RECORDS FOR THIS TASK:
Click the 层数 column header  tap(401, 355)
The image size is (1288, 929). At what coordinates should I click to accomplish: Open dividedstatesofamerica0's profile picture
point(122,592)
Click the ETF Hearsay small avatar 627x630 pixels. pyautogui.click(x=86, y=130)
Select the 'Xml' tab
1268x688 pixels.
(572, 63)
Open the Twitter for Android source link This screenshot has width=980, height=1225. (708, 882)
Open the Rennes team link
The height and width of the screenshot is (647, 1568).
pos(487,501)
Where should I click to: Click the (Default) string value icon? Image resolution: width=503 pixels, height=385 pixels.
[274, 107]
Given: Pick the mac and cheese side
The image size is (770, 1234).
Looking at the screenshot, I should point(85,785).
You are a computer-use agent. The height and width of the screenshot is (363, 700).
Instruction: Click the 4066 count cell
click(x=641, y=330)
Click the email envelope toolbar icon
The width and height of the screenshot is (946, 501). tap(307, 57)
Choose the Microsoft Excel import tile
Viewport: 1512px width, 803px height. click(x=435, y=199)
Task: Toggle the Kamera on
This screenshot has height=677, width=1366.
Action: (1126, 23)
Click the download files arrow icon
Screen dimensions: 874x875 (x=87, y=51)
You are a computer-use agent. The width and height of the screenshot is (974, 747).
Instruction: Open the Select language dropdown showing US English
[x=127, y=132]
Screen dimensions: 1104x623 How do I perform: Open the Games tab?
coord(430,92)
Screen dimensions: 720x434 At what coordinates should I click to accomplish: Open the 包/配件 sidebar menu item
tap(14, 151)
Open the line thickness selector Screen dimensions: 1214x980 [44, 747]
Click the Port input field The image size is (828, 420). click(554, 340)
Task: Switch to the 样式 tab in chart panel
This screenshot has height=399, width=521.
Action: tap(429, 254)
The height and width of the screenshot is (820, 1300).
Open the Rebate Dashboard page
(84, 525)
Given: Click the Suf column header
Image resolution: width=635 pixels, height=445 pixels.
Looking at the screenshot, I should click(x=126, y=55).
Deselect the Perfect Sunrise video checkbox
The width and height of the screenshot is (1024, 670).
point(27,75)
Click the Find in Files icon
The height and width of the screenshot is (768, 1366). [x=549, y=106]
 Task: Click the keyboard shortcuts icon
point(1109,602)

WORK INSTRUCTIONS: Only lines that contain the string "computer" count; pick each one out of the records and copy it.

ANSWER:
You are a computer-use agent. The height and width of the screenshot is (363, 700).
You are a computer-use agent. The width and height of the screenshot is (974, 747).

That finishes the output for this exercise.